> [Extracted entries]

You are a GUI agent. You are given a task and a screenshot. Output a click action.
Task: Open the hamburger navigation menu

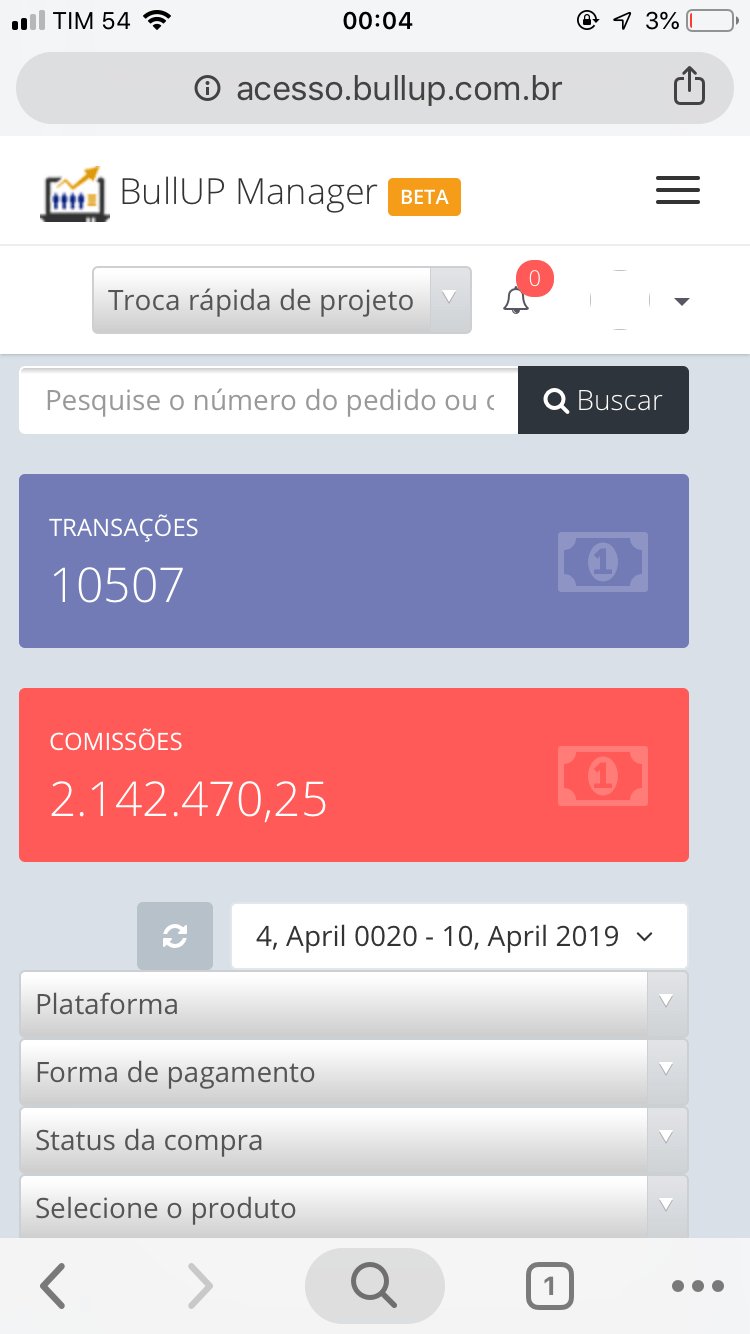[x=677, y=190]
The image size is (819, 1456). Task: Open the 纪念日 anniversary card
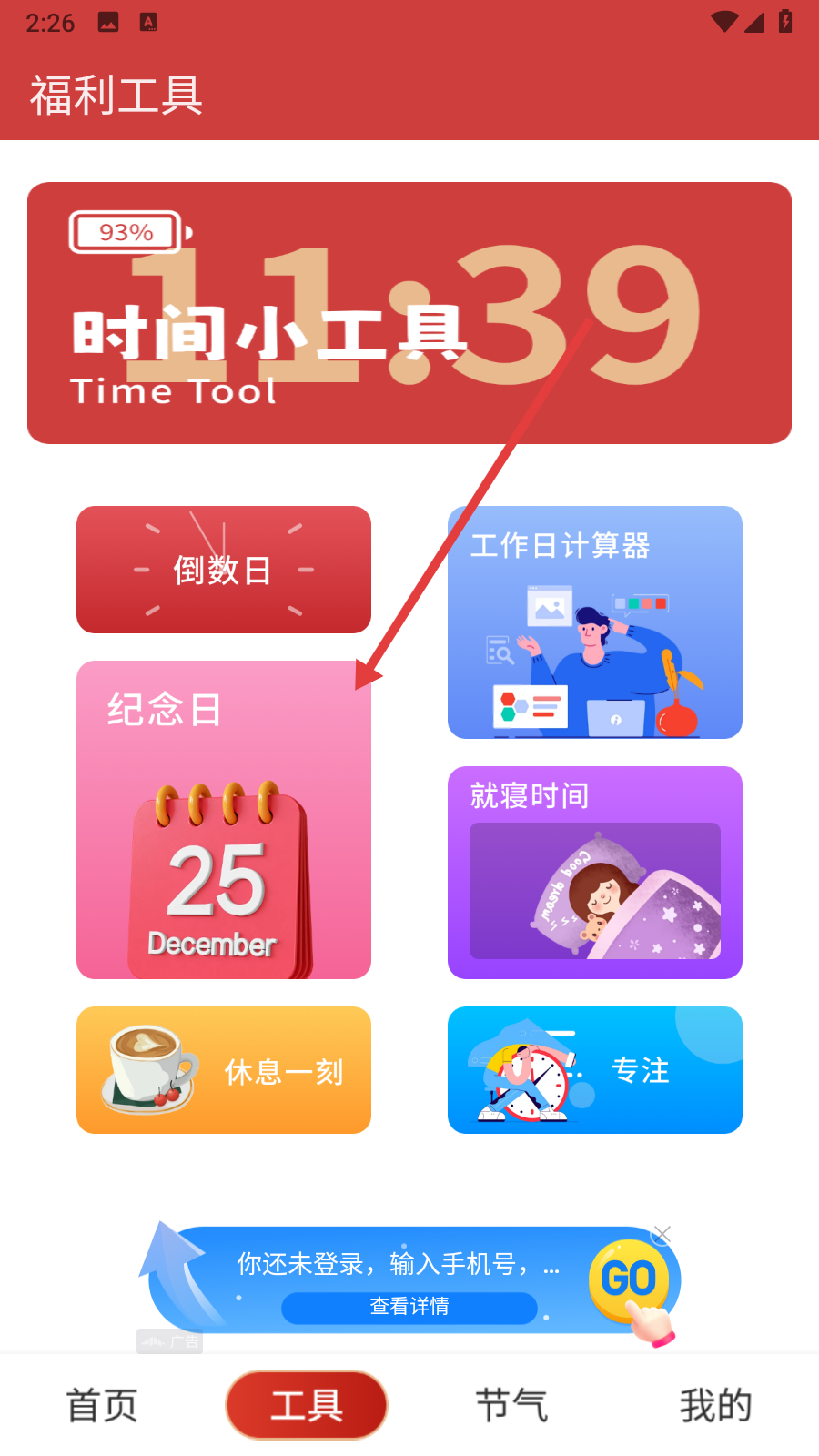223,819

> [Description of the task] Reproduce the listing above verbatim, omitting the images.

> [Result of this exercise]
You are a GUI agent. You are given a task and a screenshot. Output a click action.
Task: Open the hamburger navigation menu

[x=677, y=190]
The image size is (819, 1456). Task: Open the 纪念日 anniversary card
223,819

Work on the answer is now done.